## [WHAT TO PRODUCE]
Among the lines below, count those with "computer". Give only the number.

##### DATA

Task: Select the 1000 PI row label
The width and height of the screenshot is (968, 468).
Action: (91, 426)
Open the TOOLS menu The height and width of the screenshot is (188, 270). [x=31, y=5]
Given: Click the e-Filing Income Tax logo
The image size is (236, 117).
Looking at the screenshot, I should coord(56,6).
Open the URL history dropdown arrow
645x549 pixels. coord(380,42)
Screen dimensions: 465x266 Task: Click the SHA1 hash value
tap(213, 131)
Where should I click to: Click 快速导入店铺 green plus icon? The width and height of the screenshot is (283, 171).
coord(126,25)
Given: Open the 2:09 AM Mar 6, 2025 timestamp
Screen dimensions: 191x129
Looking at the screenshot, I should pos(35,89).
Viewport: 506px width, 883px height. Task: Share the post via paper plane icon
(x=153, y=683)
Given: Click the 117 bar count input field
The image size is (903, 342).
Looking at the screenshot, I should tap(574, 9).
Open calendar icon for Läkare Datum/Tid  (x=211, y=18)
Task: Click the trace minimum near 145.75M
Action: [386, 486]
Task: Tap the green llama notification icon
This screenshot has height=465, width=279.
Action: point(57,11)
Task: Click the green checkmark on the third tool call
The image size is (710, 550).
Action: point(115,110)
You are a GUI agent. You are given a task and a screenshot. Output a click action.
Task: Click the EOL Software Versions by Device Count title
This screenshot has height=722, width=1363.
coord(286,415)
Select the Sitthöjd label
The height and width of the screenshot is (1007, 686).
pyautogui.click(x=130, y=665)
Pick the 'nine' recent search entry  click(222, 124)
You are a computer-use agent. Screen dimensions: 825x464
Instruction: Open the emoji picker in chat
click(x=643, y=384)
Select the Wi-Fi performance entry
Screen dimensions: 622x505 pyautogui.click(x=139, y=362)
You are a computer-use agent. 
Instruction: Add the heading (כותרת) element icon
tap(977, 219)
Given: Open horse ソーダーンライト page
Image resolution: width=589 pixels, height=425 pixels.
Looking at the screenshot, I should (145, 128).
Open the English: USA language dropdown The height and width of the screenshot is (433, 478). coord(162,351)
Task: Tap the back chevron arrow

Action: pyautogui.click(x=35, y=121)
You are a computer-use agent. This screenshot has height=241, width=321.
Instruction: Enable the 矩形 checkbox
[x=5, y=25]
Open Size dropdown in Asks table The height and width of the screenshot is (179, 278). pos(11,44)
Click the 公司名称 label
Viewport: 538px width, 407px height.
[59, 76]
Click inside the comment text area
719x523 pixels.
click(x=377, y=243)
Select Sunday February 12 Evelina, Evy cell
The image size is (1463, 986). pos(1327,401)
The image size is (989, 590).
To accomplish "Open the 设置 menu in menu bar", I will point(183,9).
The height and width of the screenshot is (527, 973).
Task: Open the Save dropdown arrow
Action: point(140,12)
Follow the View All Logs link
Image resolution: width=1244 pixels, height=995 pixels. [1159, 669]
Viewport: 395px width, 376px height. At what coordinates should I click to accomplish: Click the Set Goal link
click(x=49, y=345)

##########

## [ANSWER TO THE EXERCISE]
3